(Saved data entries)
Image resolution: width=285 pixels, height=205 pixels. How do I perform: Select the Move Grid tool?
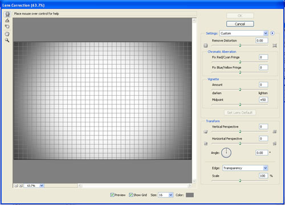click(7, 26)
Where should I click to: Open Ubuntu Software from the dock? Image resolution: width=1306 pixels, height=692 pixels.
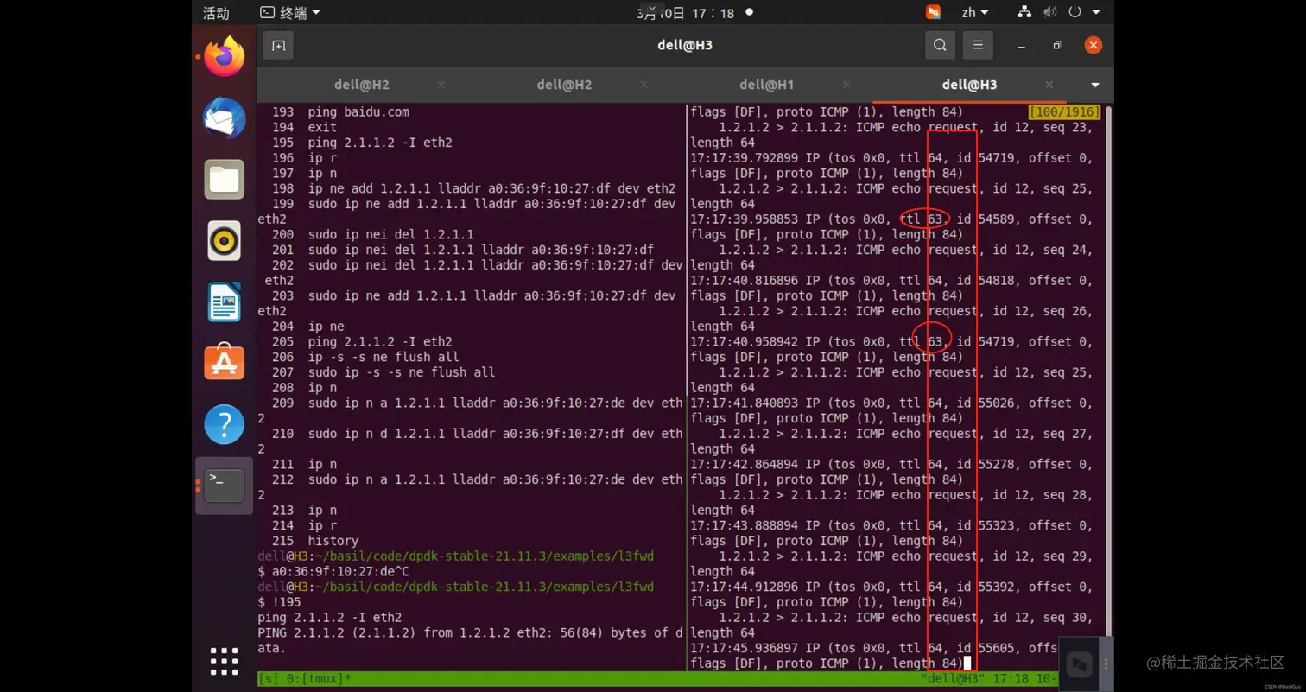[223, 362]
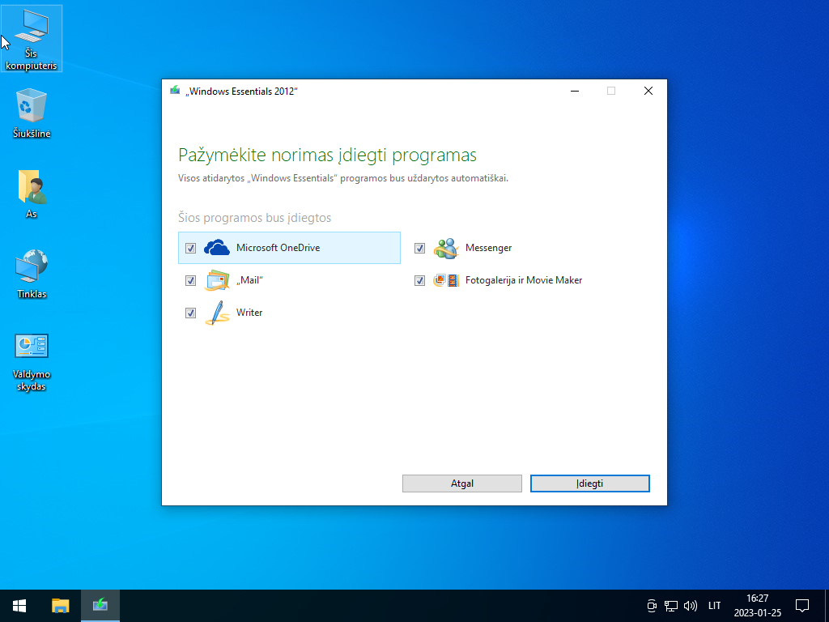Image resolution: width=829 pixels, height=622 pixels.
Task: Disable the Mail program checkbox
Action: point(191,281)
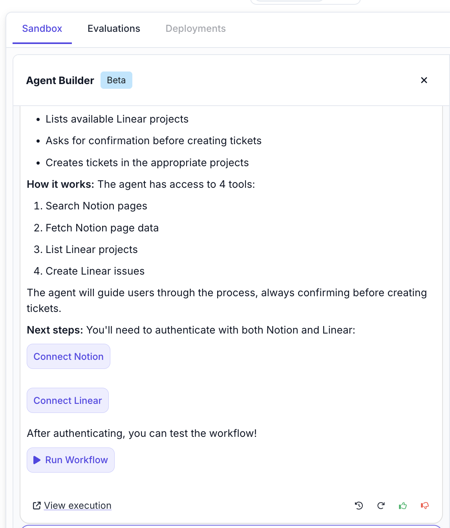Image resolution: width=450 pixels, height=528 pixels.
Task: Switch to the Sandbox tab
Action: click(x=42, y=29)
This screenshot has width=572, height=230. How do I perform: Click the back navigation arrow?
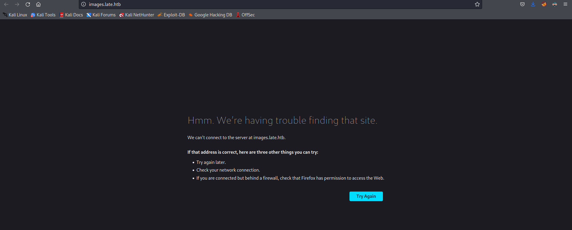tap(6, 4)

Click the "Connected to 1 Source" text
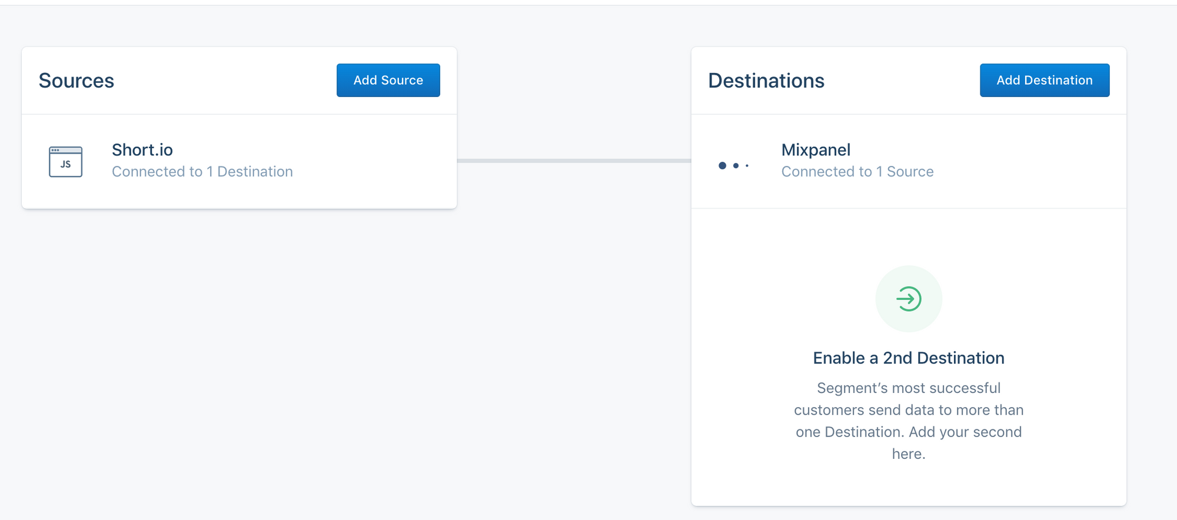(x=857, y=172)

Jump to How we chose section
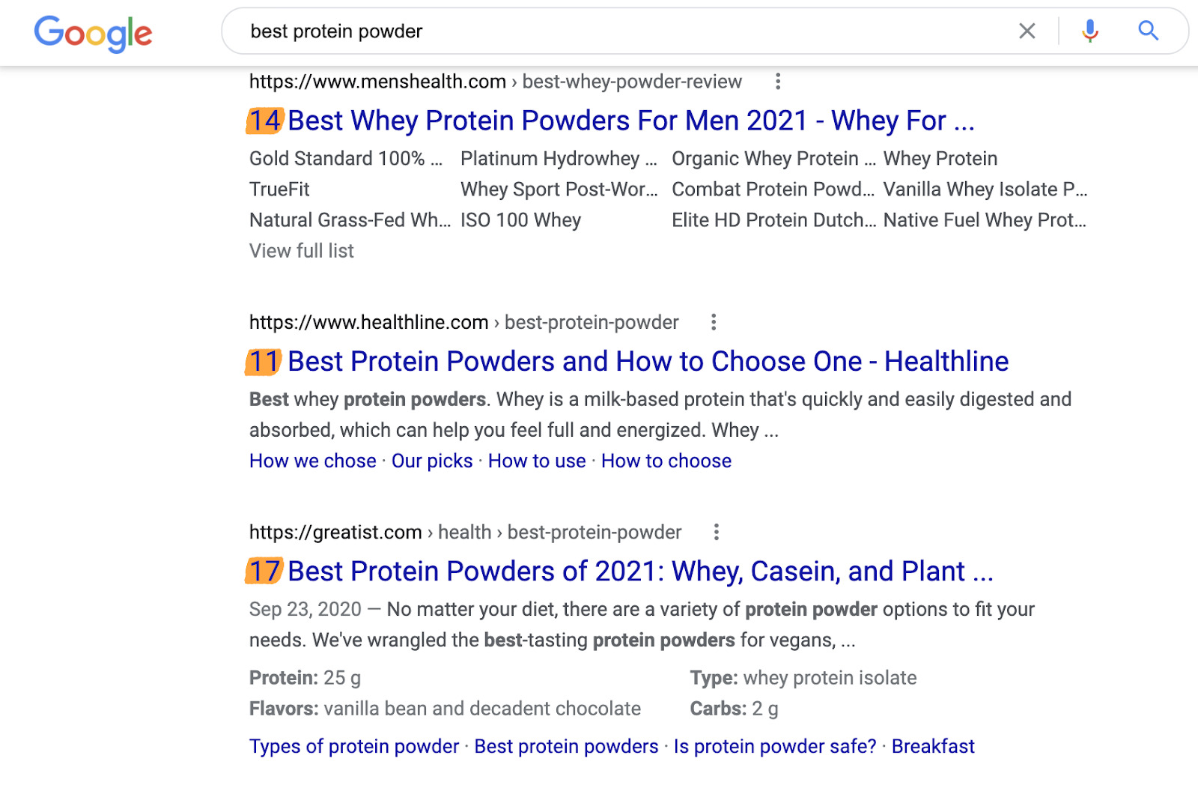pyautogui.click(x=312, y=461)
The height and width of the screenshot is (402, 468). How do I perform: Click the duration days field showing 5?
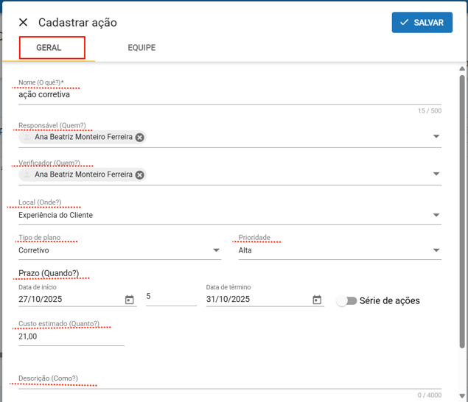[171, 297]
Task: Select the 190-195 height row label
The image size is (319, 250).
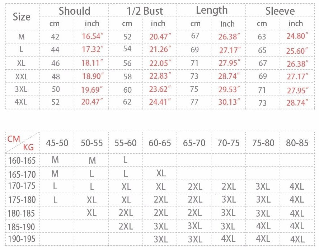Action: [x=22, y=239]
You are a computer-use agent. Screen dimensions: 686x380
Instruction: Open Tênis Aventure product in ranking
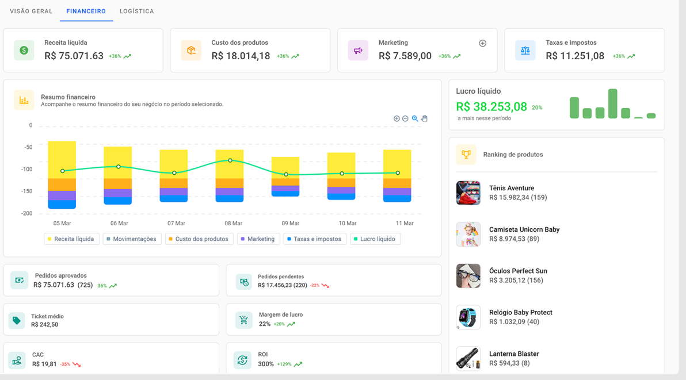click(511, 188)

Your objective -> Excluding the images, return each record above precisely as written.

Output of the exercise ->
Image resolution: width=285 pixels, height=205 pixels. How do I perform: Select the Move Grid tool?
click(7, 26)
Where should I click to: Open Ubuntu Software from the dock? Image resolution: width=1306 pixels, height=692 pixels.
[223, 362]
Image resolution: width=829 pixels, height=622 pixels.
Task: Disable the Mail program checkbox
Action: point(191,281)
Image resolution: width=450 pixels, height=528 pixels.
Task: Switch to the Sandbox tab
Action: click(x=42, y=29)
This screenshot has width=572, height=230. How do I perform: Click the back navigation arrow?
tap(6, 4)

Click the "Connected to 1 Source" text
(x=857, y=172)

Jump to How we chose section
pyautogui.click(x=312, y=461)
The height and width of the screenshot is (402, 468). How do I perform: Click the duration days field showing 5?
[171, 297]
Task: Select the 190-195 height row label
The image size is (319, 250).
Action: [x=22, y=239]
You are a computer-use agent. Screen dimensions: 686x380
Instruction: Open Tênis Aventure product in ranking
click(511, 188)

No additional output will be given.